> EXERCISE:
Only the lines from the one containing "Where should I" to the end of the data should be copied, exactly and without pictures.

***** DATA PROVIDED *****

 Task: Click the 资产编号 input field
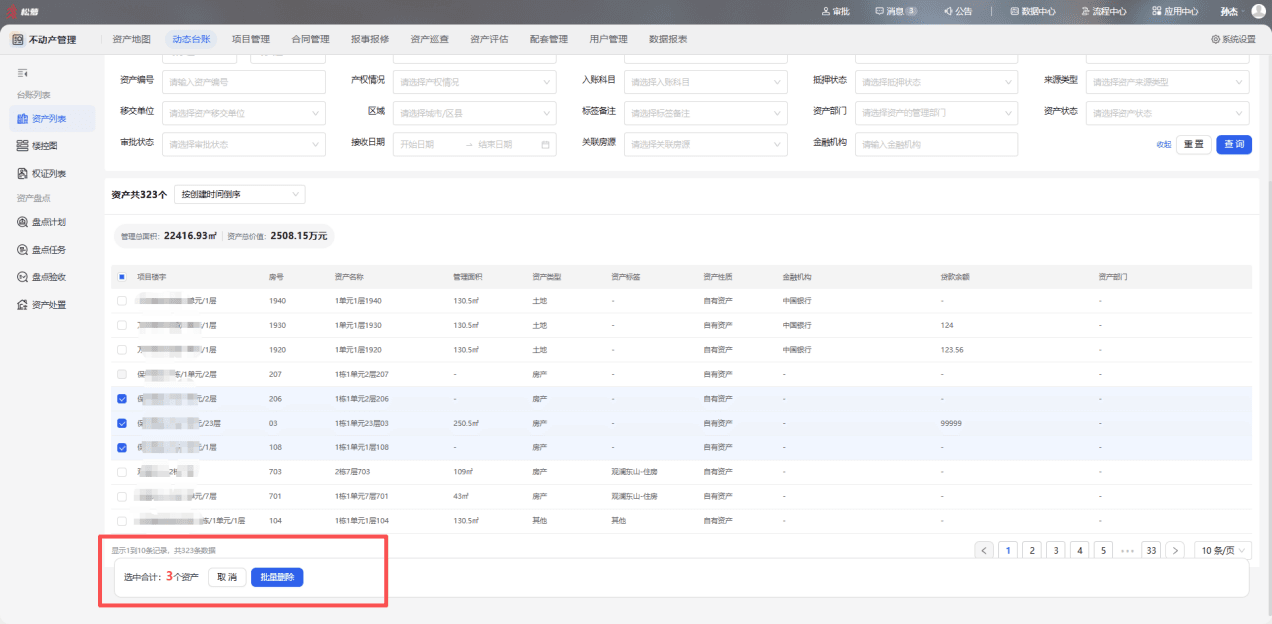point(244,82)
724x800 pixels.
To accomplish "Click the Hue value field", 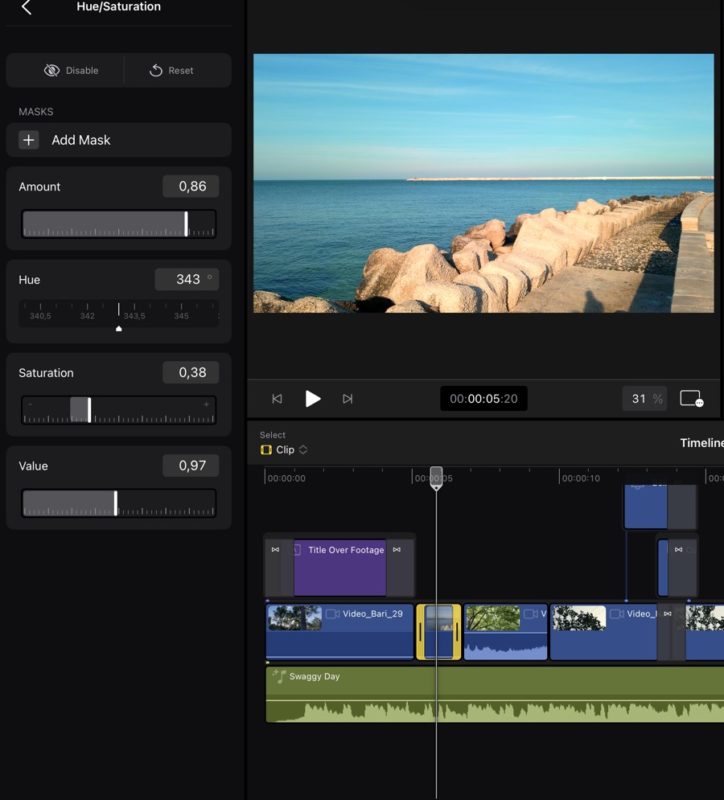I will tap(186, 280).
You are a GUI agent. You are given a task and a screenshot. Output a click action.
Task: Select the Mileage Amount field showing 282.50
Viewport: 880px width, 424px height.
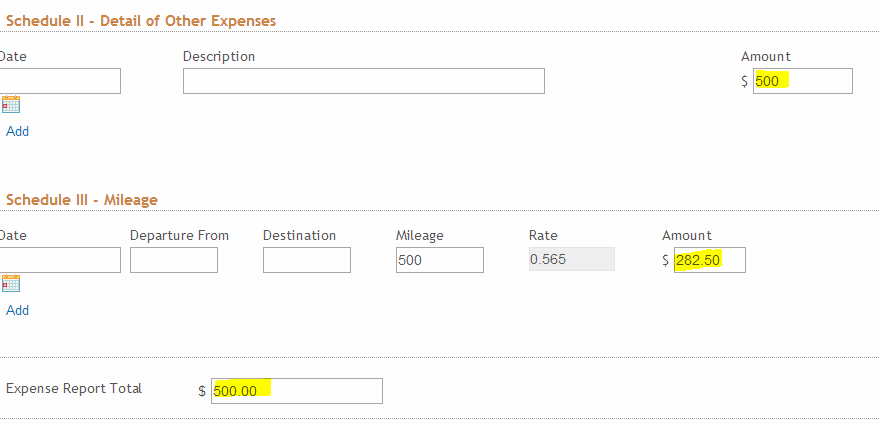[709, 260]
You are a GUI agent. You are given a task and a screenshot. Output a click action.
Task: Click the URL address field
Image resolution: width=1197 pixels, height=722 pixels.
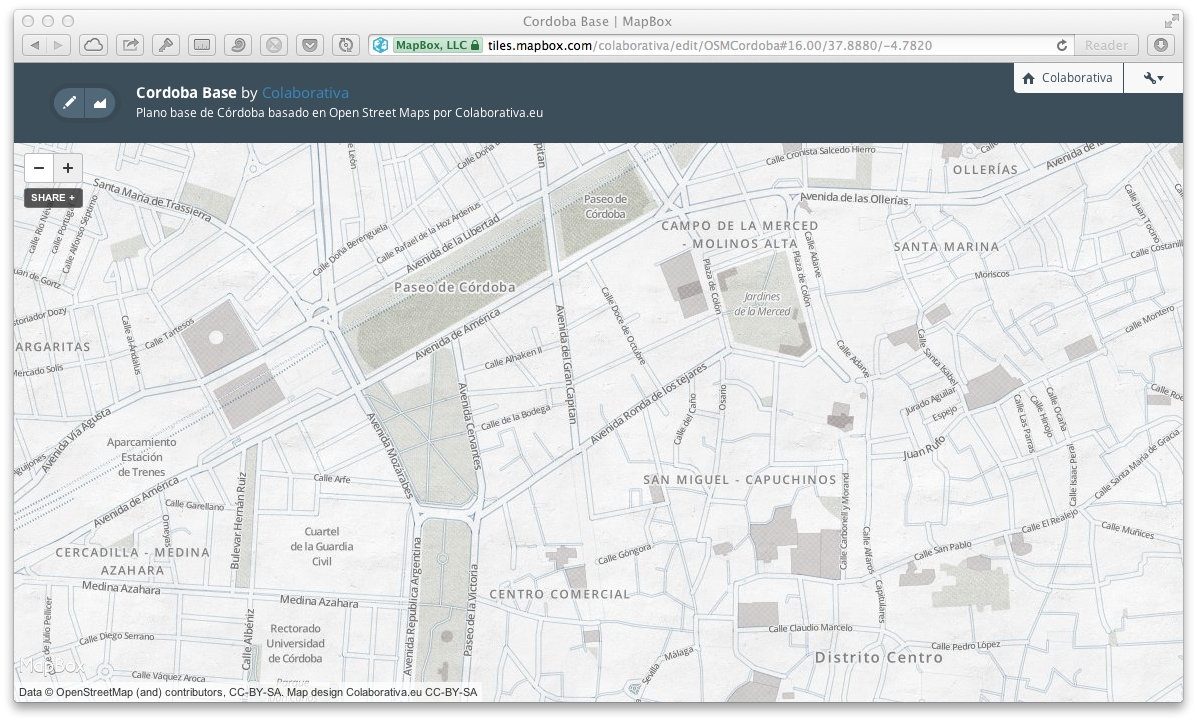[760, 45]
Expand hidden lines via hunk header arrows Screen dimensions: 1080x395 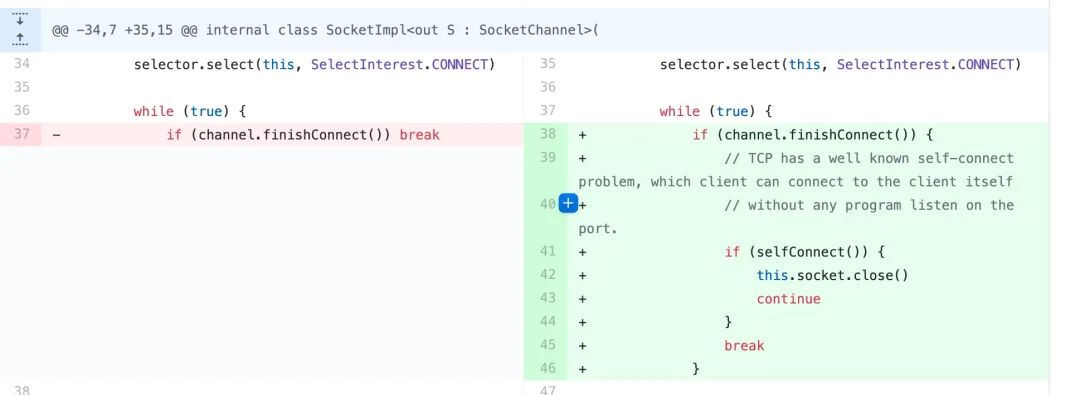20,30
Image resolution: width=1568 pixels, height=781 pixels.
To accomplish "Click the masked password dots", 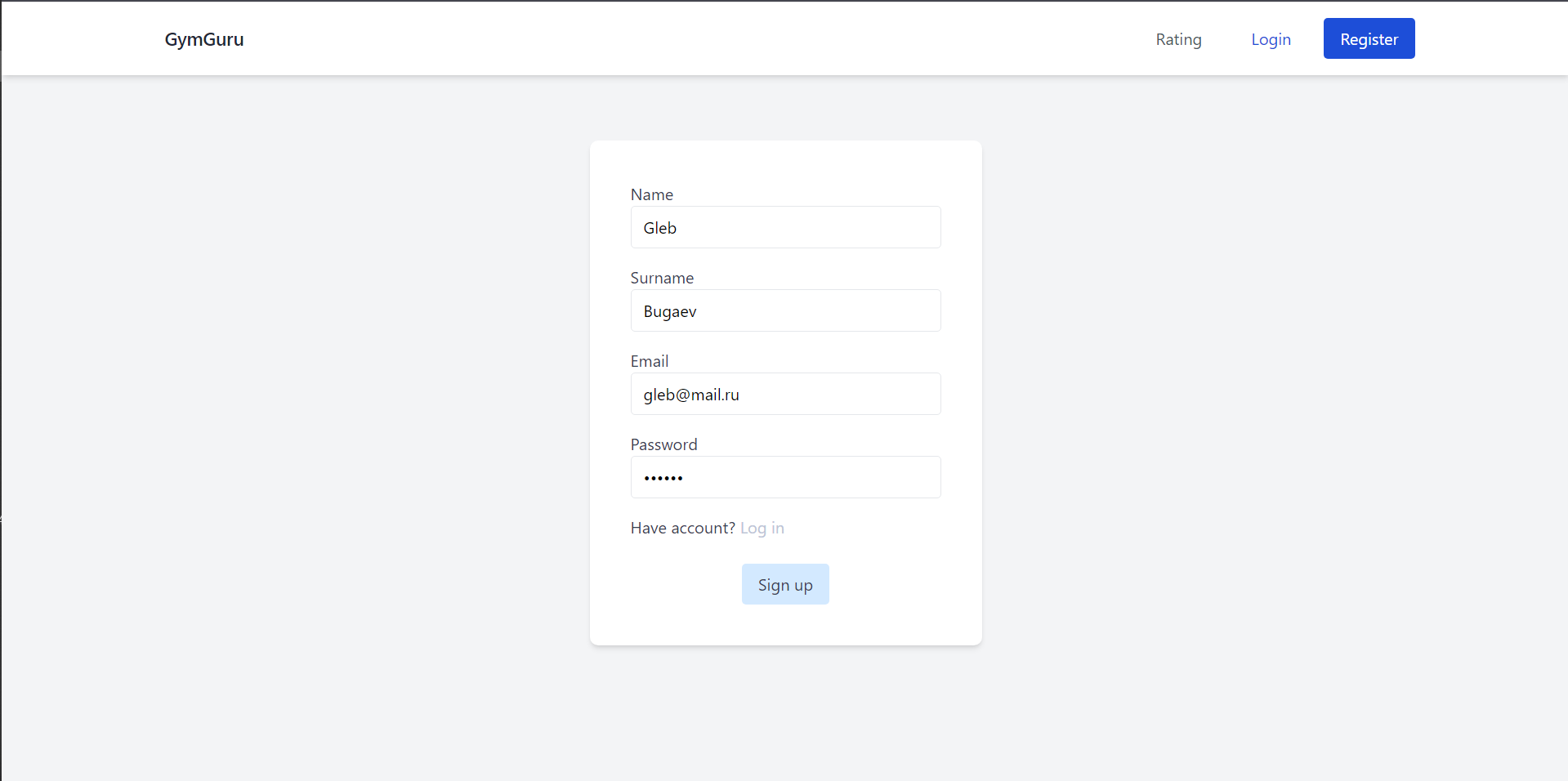I will (663, 478).
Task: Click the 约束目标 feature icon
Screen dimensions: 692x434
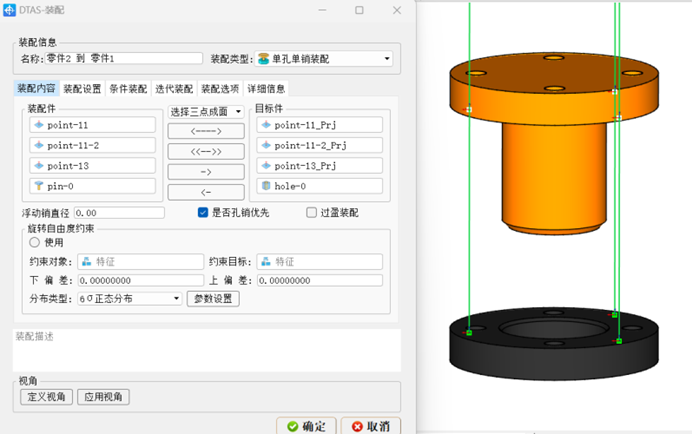Action: (x=265, y=262)
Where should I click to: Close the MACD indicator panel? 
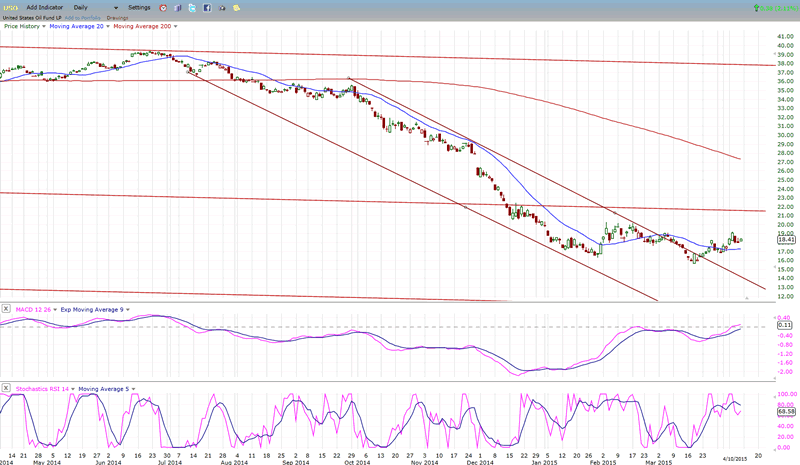coord(6,309)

*****

> OUTPUT OF THE EXERCISE:
Where should I click to: Close the MACD indicator panel? 
coord(6,309)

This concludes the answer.